Declan Danaher is Irish's longest-serving professional player, one of just three remaining from the starting XV beaten 10-9 by Leicester in the 2009 Premiership final. Having seen good times and bad under successive coaches Dick Best, Conor O'Shea, Brendan Venter, Toby Booth and now Brian Smith, he shed tears on BT Sport's Rugby Tonight last week at the memory of recent flirtations with relegation.

"We were so close to doing something big," Danaher says. "Why were we not backed up to take it to the next level? Where was the next bunch of youngsters to do what Leicester do, what Northampton do, what Exeter are doing?" Danaher and everyone else know there will never again be 15 starting Irishmen in the first team. But the 33-year-old back-rower, who coaches the academy forwards, has a vision of both English and second and third generation Irish becoming internationals with the Exiles.

"We produced Jonathan Joseph and Anthony Watson but they left [for Bath]," says Danaher, whose team have won once in nine matches. "Players have gone for money, and maybe I can't blame them. Is it a fun place to be at the moment? Not really. No one likes being down the bottom. No one likes being in the middle. But we were introduced to the new board and Phil Cusack said 'winning solves everything'. And that's what stuck with me. They're in this to make this club great and somewhere you'll come to win."

Premiership clubs' owners

Bath: Pharmaceutical tycoon Bruce Craig bought the club in 2010.

Exeter Chiefs: Exeter Rugby Group Ltd, a 750-strong members' club.

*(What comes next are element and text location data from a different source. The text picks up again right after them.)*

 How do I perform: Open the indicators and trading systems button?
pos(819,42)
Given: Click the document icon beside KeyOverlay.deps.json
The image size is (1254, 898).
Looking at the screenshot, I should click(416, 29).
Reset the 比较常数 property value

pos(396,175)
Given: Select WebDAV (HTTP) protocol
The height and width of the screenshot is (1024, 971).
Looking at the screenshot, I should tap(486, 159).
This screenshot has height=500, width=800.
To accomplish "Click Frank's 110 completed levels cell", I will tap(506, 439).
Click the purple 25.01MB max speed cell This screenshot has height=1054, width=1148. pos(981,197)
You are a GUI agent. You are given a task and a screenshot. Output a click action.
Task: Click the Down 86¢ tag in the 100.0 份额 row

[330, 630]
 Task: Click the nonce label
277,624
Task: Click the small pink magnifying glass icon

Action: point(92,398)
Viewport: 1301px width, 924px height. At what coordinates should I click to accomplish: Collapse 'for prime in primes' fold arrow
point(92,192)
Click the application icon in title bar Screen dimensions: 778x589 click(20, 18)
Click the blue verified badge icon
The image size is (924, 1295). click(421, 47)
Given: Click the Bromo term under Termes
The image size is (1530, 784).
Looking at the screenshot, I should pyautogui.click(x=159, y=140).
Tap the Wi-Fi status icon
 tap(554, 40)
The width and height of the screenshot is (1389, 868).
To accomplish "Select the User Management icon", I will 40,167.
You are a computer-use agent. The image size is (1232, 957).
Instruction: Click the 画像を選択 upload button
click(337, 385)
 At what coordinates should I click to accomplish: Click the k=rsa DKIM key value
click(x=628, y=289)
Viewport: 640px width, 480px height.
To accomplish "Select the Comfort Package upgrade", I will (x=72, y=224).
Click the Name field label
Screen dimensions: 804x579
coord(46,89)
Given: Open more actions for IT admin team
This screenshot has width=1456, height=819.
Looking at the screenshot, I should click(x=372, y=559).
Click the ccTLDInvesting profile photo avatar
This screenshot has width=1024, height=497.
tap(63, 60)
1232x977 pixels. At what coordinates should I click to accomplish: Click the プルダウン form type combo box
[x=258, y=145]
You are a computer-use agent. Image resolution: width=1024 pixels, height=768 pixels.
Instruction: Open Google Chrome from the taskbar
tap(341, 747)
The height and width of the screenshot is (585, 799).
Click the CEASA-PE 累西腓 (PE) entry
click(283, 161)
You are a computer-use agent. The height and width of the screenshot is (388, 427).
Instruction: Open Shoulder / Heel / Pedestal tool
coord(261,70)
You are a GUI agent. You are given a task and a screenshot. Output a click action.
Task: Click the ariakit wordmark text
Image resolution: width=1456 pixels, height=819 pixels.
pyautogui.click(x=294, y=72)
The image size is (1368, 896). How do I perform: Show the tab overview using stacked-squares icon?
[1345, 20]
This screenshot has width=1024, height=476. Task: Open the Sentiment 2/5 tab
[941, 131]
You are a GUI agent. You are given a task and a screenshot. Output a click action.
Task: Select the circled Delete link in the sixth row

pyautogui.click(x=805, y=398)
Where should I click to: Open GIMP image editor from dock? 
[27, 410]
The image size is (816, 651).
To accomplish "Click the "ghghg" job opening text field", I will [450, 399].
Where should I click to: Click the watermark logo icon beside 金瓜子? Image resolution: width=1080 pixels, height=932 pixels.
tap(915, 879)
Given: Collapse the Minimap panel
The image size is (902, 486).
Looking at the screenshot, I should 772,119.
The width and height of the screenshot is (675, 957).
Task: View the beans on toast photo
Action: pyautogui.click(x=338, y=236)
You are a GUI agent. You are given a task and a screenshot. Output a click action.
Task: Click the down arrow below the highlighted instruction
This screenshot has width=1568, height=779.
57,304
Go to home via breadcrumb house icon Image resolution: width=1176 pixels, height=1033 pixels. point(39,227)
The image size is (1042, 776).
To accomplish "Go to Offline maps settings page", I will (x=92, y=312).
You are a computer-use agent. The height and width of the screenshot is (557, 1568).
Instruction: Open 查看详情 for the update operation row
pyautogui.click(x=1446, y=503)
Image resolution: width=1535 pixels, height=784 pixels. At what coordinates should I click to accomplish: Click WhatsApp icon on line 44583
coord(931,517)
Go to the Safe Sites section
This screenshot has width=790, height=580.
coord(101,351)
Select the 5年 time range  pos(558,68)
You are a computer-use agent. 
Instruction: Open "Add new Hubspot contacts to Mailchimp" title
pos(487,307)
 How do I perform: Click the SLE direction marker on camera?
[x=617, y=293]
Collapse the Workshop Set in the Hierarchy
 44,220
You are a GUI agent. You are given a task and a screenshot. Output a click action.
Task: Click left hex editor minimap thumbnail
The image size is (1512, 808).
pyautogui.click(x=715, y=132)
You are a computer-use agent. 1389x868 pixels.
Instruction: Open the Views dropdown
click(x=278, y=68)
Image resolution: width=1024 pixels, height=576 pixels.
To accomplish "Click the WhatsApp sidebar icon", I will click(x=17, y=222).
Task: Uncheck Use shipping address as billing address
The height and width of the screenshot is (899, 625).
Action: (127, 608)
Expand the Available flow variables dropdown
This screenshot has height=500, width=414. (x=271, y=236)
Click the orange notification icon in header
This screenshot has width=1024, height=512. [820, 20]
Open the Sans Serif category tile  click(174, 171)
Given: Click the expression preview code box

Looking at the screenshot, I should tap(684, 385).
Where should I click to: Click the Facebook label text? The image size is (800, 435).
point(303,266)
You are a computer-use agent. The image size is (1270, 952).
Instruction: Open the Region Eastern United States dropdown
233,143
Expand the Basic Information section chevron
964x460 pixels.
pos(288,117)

Communications businessman Tony Rowe is chairman and chief executive.

Gloucester: Ryan Walkinshaw, who inherited the majority shareholding from his late father Tom in 2010.

Harlequins: Charles Jillings and publicity-shy City investor Duncan Saville.

Leicester Tigers: Thousands of minority shareholders, including chairman Peter Tom, through Leicester Football Club Plc.

London Irish: Majority shareholders are Mick Crossan and Phil Cusack after recent takeover.

London Wasps: Monaco-based Irish insurance businessman Derek Richardson and unnamed associates.

Newcastle Falcons: Local businessman Semore Kurdi, who increased shareholding to majority 80 per cent in 2011.

Northampton Saints: The family of regional-newspaper tycoon Keith Barwell have a majority shareholding alongside more than 2,000 individual shareholders.

Sale Sharks: Jointly owned by Brian Kennedy and Ian Blackhurst, who made their riches variously in kitchens, double glazing and mobile phone services.

Saracens: Entrepreneur Nigel Wray and investors from UK and South Africa including Johann Rupert.

Worcester Warriors: WRFC Trading Ltd, majority owned by Hockley Investments on behalf of DHL founder David Allen.